Selling online and often directly to the consumer allows fledgling labels, like Style Mafia, founded in 2013 by Miami-based Simonett Pereira, to keep their prices low and their retail strategy nimble. “We’re not Zara, or this huge multi-million dollar retailer, so we don’t make crazy amounts of one style,” says Pereira. “We make a lot of different styles, but not a lot of each.” This allows Pereira to respond to quick-moving mini-trends while keeping inventory low. She pays close attention to what’s trending on social media, drawing inspiration from the designs tagged in the photos uploaded by influencers. Once a design is hammered out, she sends it to her manufacturers in China, where a garment can be completed in 15 days. “The time frame being so immediate allows us to respond to what the customer wants right now, right away,” says Sarah Humphries, sales manager at Style Mafia. “It’s instant gratification.”

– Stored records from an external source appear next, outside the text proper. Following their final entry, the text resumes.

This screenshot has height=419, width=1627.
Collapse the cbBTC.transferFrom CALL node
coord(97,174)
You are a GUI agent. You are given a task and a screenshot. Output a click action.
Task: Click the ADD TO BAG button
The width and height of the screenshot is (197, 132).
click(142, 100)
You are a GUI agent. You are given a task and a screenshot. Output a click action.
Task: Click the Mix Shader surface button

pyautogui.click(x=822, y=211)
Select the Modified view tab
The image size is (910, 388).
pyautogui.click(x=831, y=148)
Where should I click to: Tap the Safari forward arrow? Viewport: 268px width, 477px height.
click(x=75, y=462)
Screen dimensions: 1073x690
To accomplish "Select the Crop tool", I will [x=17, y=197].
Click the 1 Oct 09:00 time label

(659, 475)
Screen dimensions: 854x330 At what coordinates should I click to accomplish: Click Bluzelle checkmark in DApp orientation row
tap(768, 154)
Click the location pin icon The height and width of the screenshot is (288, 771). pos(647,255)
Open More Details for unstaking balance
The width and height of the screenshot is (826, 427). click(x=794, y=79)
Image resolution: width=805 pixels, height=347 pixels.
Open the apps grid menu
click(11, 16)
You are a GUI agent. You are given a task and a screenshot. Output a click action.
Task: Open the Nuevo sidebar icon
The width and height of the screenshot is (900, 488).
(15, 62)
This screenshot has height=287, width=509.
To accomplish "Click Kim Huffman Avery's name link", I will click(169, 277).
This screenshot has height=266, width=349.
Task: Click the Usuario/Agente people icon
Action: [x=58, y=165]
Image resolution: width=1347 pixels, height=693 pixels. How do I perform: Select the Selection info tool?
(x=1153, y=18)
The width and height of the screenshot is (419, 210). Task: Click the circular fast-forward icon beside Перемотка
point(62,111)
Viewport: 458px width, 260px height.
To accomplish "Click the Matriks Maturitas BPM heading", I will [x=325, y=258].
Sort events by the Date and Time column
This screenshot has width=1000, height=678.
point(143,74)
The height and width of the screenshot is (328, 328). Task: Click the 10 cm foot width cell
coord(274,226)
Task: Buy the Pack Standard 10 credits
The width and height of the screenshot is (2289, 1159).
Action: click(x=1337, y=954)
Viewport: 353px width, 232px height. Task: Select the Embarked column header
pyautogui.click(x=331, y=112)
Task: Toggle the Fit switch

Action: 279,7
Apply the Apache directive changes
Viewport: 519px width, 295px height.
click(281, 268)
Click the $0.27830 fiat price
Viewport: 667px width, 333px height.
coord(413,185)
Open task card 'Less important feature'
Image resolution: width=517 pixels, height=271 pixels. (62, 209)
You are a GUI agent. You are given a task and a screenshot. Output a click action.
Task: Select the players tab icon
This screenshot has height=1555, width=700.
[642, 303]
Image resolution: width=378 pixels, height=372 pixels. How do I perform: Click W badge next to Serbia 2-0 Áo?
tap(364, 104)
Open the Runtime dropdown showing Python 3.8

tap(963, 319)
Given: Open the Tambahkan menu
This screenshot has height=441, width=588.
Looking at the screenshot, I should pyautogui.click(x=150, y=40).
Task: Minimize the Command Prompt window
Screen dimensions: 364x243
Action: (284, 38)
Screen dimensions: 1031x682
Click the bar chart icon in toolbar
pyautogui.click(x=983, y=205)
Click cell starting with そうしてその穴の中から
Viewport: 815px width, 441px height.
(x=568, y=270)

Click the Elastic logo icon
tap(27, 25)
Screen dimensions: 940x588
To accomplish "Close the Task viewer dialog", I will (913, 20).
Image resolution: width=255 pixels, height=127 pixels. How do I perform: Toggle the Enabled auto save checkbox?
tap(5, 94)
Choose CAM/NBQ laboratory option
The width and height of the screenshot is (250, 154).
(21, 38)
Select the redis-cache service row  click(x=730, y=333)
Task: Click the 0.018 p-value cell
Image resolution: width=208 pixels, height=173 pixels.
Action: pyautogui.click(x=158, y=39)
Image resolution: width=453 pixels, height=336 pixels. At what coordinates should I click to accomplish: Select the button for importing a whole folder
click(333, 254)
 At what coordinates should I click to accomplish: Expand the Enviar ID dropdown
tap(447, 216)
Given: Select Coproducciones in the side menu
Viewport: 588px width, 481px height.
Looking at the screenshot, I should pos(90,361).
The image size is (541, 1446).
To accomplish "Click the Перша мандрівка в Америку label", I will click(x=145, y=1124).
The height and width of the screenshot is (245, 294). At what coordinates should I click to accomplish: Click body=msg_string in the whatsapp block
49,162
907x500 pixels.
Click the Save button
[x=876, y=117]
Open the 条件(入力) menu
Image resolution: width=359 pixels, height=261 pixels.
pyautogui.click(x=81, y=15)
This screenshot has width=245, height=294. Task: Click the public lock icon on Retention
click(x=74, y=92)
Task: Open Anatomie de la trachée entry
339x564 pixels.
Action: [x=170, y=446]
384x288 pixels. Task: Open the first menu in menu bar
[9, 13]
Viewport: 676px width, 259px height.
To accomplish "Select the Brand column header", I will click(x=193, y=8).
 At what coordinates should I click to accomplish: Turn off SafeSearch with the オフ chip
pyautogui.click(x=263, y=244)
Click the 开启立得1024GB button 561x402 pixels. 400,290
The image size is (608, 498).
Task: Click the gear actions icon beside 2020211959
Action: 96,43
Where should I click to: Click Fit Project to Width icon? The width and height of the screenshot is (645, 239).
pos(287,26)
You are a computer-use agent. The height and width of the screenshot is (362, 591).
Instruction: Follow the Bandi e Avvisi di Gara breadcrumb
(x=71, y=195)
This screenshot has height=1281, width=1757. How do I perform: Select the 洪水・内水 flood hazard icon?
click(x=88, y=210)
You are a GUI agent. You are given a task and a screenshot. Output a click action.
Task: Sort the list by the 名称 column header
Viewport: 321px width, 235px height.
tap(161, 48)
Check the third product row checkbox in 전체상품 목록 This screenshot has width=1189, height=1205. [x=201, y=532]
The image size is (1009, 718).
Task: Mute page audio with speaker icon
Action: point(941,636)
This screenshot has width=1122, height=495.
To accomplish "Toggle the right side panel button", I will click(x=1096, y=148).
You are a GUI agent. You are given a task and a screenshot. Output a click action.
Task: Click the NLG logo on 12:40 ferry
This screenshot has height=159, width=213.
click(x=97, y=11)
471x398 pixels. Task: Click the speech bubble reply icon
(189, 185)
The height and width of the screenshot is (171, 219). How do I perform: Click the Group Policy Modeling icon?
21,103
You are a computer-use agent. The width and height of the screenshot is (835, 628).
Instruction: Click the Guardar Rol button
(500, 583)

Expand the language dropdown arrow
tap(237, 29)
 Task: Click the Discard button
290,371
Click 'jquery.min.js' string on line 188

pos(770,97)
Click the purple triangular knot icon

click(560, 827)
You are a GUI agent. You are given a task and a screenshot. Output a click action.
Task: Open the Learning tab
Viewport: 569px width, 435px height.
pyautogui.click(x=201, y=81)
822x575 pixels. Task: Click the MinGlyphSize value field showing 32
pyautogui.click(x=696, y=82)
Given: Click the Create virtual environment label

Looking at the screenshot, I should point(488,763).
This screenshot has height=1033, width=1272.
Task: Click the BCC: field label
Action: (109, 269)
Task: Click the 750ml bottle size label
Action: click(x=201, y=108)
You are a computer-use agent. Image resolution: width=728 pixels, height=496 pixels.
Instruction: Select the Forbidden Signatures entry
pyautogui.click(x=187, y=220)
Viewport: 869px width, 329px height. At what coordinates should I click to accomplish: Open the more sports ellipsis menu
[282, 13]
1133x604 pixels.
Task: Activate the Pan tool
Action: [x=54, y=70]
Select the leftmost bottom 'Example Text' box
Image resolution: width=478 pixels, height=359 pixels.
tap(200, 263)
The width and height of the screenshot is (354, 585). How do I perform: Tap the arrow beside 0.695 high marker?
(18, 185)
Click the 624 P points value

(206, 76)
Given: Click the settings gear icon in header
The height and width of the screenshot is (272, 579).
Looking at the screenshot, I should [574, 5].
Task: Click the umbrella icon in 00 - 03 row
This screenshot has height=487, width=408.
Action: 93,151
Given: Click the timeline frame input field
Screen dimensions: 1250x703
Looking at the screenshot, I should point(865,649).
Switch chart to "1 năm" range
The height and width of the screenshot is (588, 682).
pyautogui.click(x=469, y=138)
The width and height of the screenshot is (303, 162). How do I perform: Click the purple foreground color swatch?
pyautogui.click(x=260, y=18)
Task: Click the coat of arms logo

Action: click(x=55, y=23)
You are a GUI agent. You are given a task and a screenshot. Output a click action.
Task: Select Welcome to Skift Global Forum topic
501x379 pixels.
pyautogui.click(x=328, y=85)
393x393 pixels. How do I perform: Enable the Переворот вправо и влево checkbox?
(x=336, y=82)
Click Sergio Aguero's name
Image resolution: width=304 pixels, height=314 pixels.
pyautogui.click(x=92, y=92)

We’re moving toward seasonless merchandising that brings freshness and newness almost on a weekly basis versus focussing on the big seasonal trend.

Even though Finery London operates on a more typical wholesale production schedule — Raithatha says it takes six to seven months for a design to go from inception to storefront — the company is able to adjust their merchandising strategy quickly to address consumers’ immediate needs. “Because we’re direct-to-consumer on our website, we have that flexibility to push product that’s more relevant to the consumer,” says Raithatha. “We might drop a new collection on the site but not highlight it. For instance, if we drop a summer pack and it’s raining and cold out, we probably won’t push it to our customers.” This gives Finery an edge over traditional high street retailers in the UK, who saw sales flat-line this spring amid unseasonably cold weather.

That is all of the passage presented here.